USDC De-Peg Arbitrage
This Ospina case study documents how Carlos Rico-Ospina approached a specific risk, infrastructure, revenue, or research problem and what was built to address it.
Turned a banking crisis into a calculated trade by reading balance sheets while others panicked.

The Problem
March 2023: Silicon Valley Bank collapsed. Circle disclosed $3.3B of USDC reserves trapped at SVB. Panic swept the market—USDC lost its peg and crashed to $0.78 as traders feared a total collapse reminiscent of Terra/Luna.
The Insight
While the market priced in catastrophe, I ran a worst-case stress test on Circle's balance sheet.

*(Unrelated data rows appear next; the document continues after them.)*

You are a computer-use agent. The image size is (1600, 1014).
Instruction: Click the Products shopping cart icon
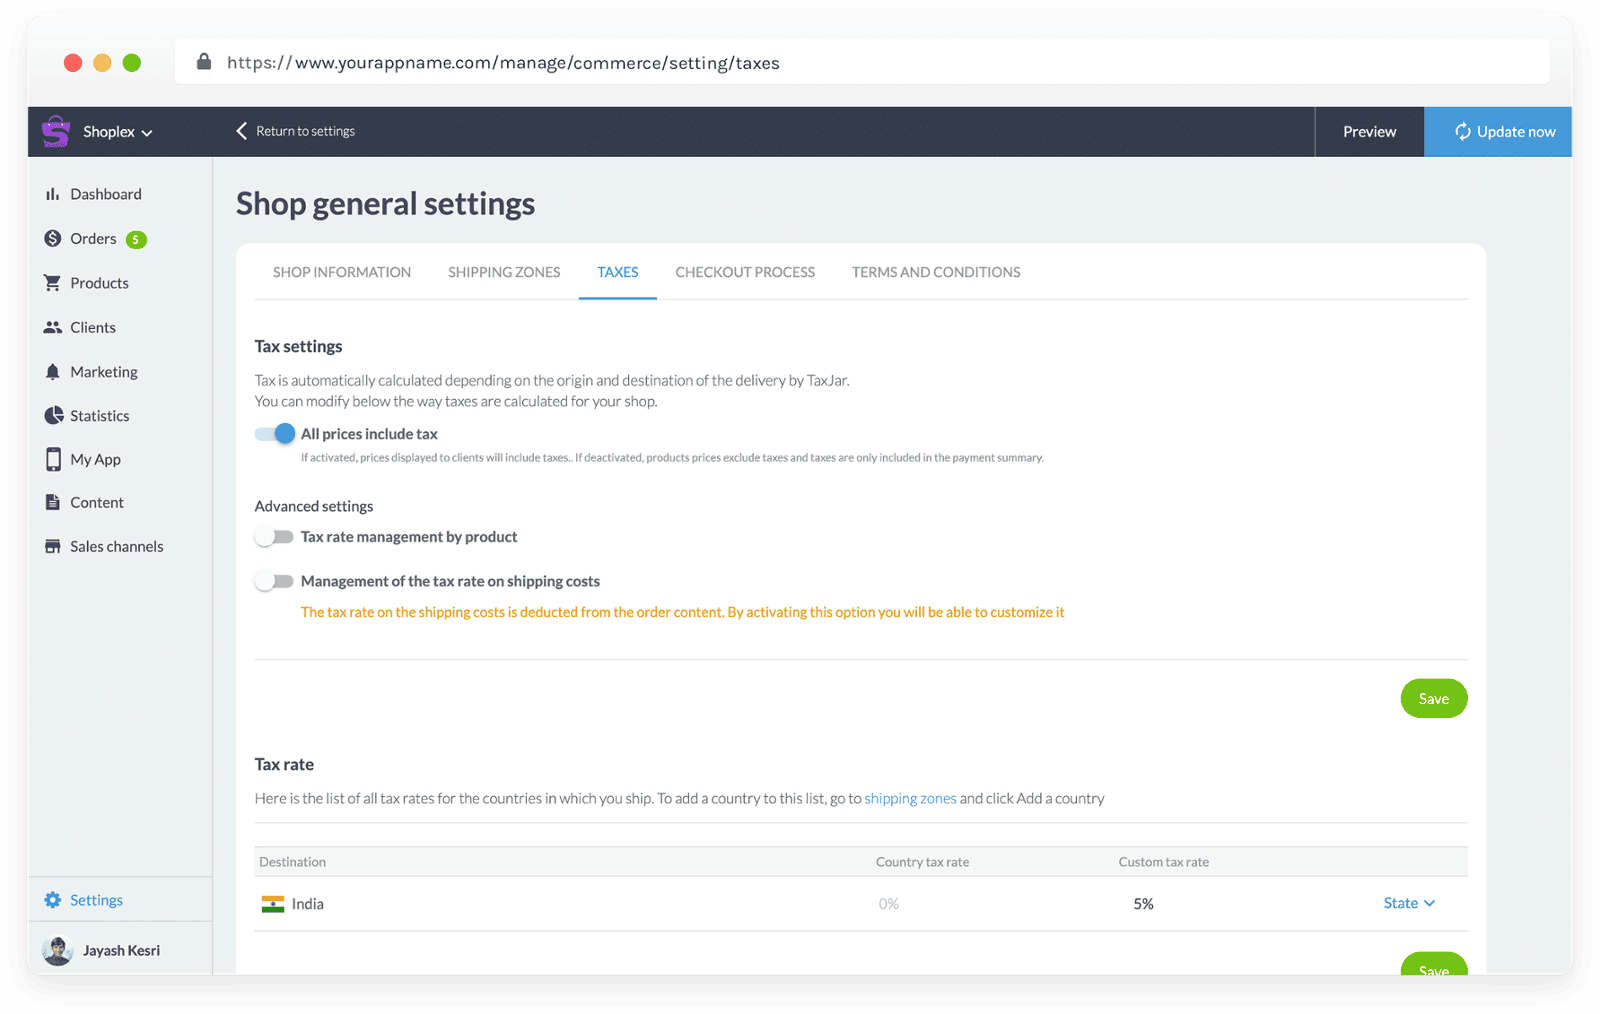tap(52, 283)

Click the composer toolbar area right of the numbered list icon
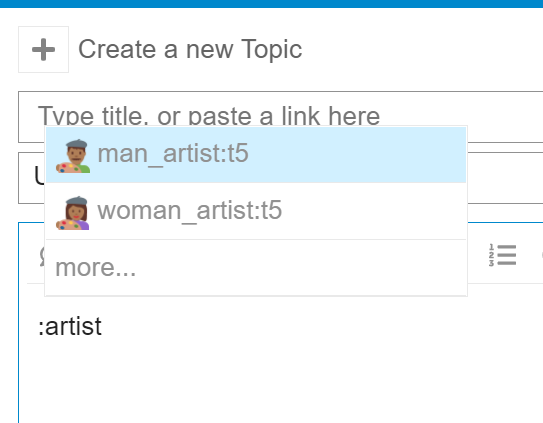(x=532, y=255)
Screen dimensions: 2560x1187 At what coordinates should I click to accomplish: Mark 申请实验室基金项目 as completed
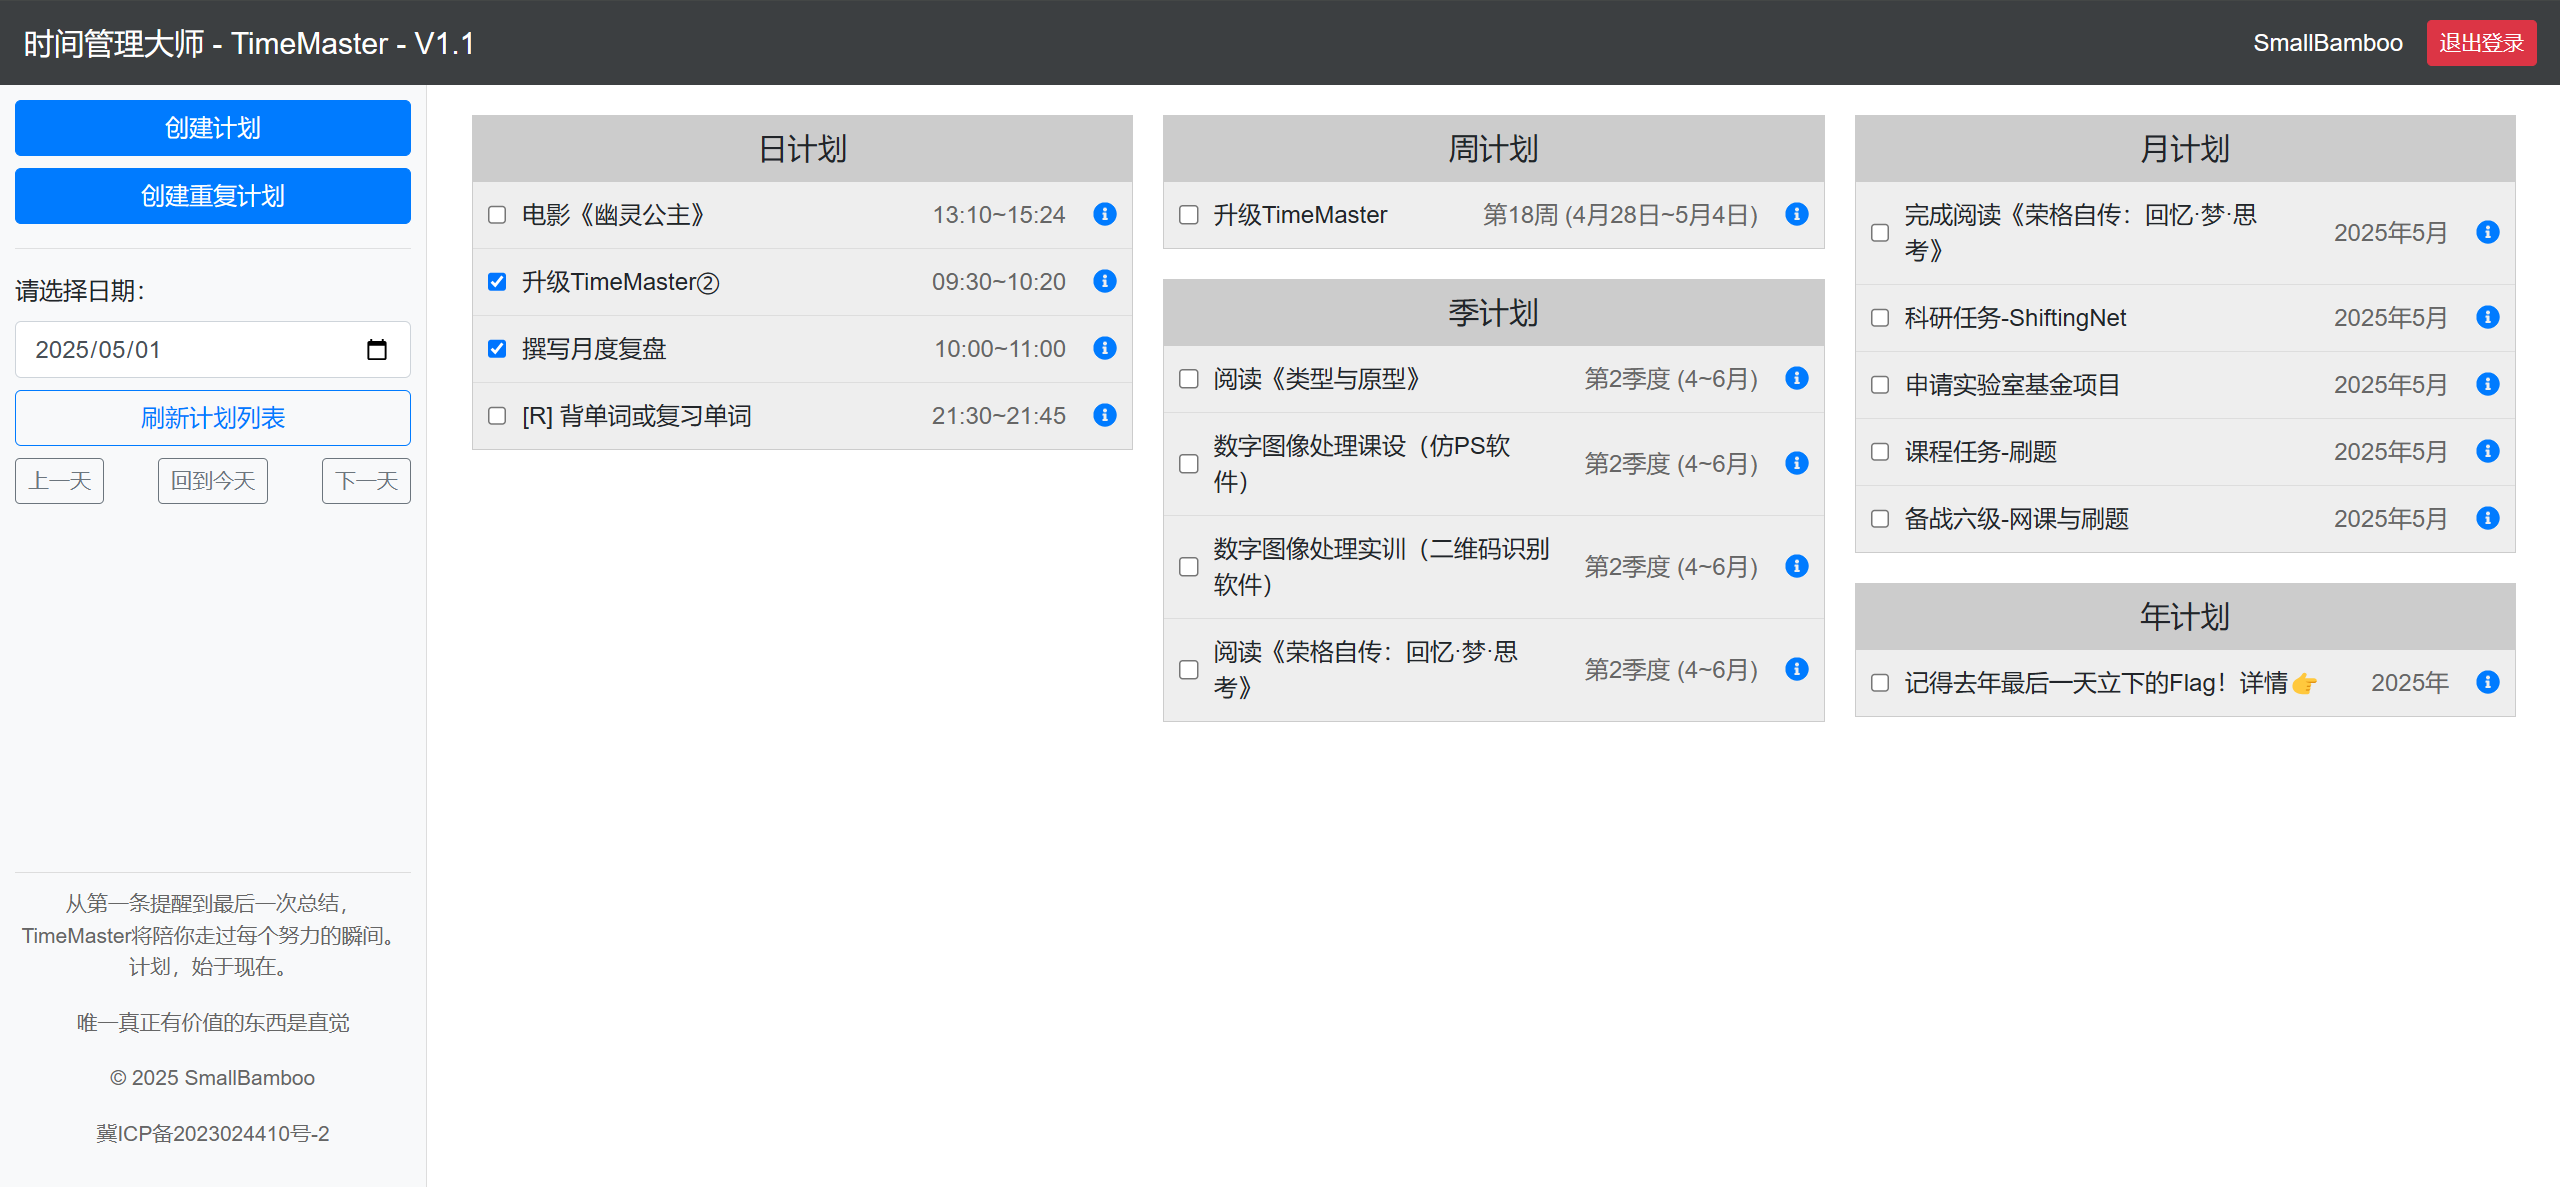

Even assuming 100% loss on the $3.3B at SVB, the remaining ~$37B in healthy reserves (Treasuries/Cash) meant the coin was mathematically backed by roughly $0.92. The market was trading dollars for 78 cents.
What I Built
- Conducted rapid fundamental analysis during a banking blackout weekend
- Calculated the theoretical 'hard floor' based on disclosed reserve composition
- Deployed capital at the deepest point of the de-peg
- Managed position sizing based on computed risk parameters, not speculation
Outcomes
- Identified 14-cent discount to intrinsic value floor
- Executed within 12-hour analysis-to-deployment window
- Position recovered fully when USDC re-pegged Monday morning
- US government announced depositor backstop, validating thesis
Why It Matters
Most crypto traders use technical analysis. This required fundamental risk modeling—reading a balance sheet during a crisis.
Demonstrates conviction when math contradicts market sentiment.
Client details anonymized. The March 2023 USDC de-peg is a matter of public record.